Task → Reproduce precisely the lines of the material below from the line containing "You are a computer-use" up to and including its last line. Pictures must not be copied.

Excerpted data →
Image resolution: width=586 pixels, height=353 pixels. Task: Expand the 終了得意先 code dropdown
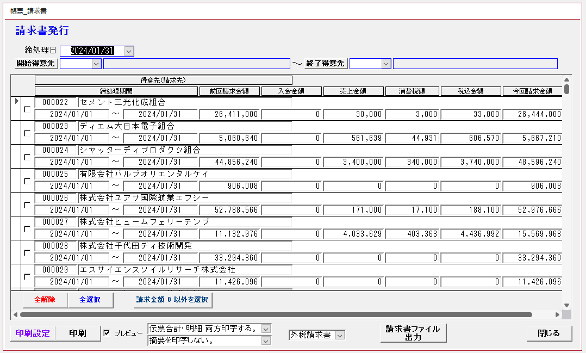386,64
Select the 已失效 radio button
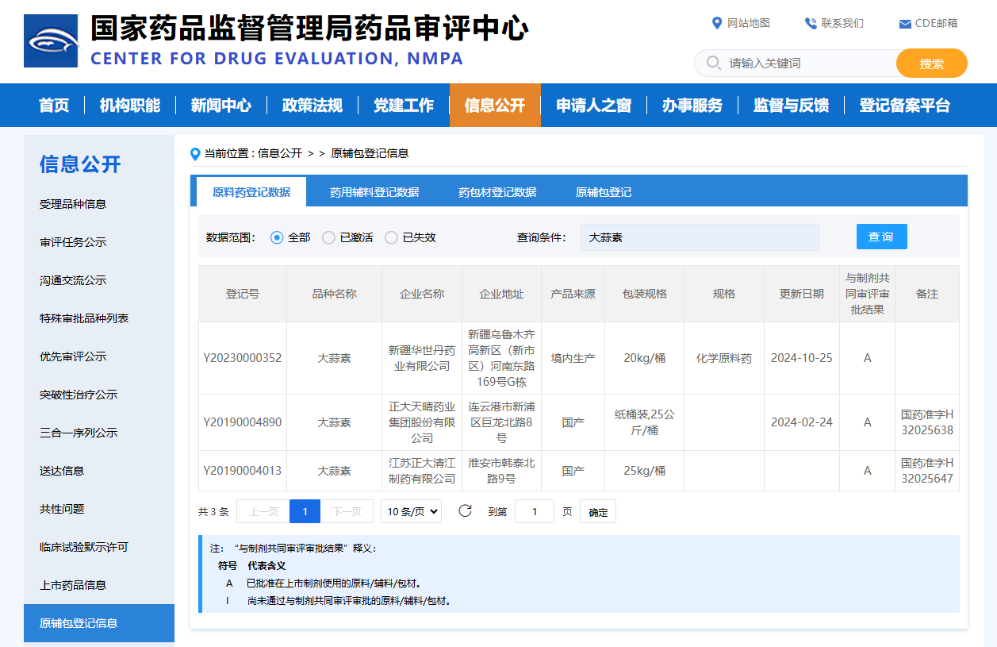The width and height of the screenshot is (997, 647). click(x=391, y=237)
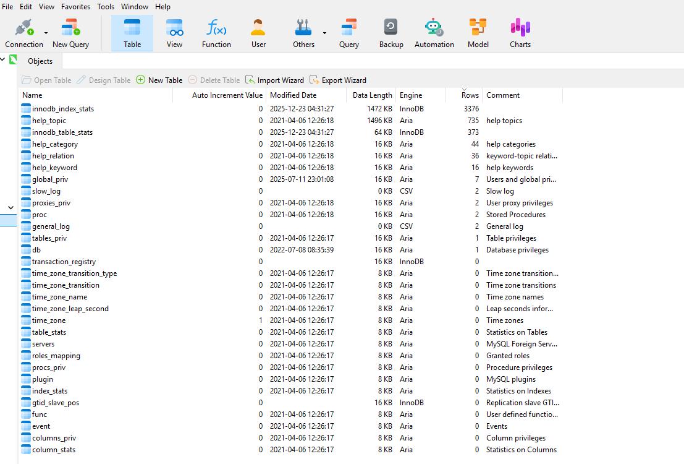Expand the Others dropdown arrow
684x464 pixels.
325,33
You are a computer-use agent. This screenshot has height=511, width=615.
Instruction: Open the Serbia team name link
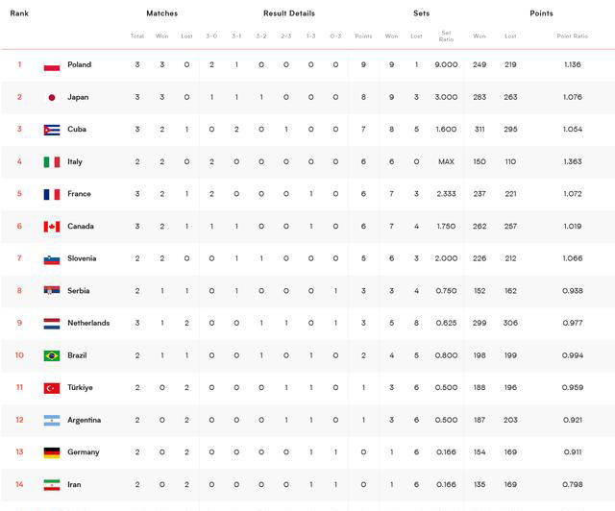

The answer →
You are a computer-use agent. This screenshot has height=511, width=615.
Instruction: Open the Serbia team name link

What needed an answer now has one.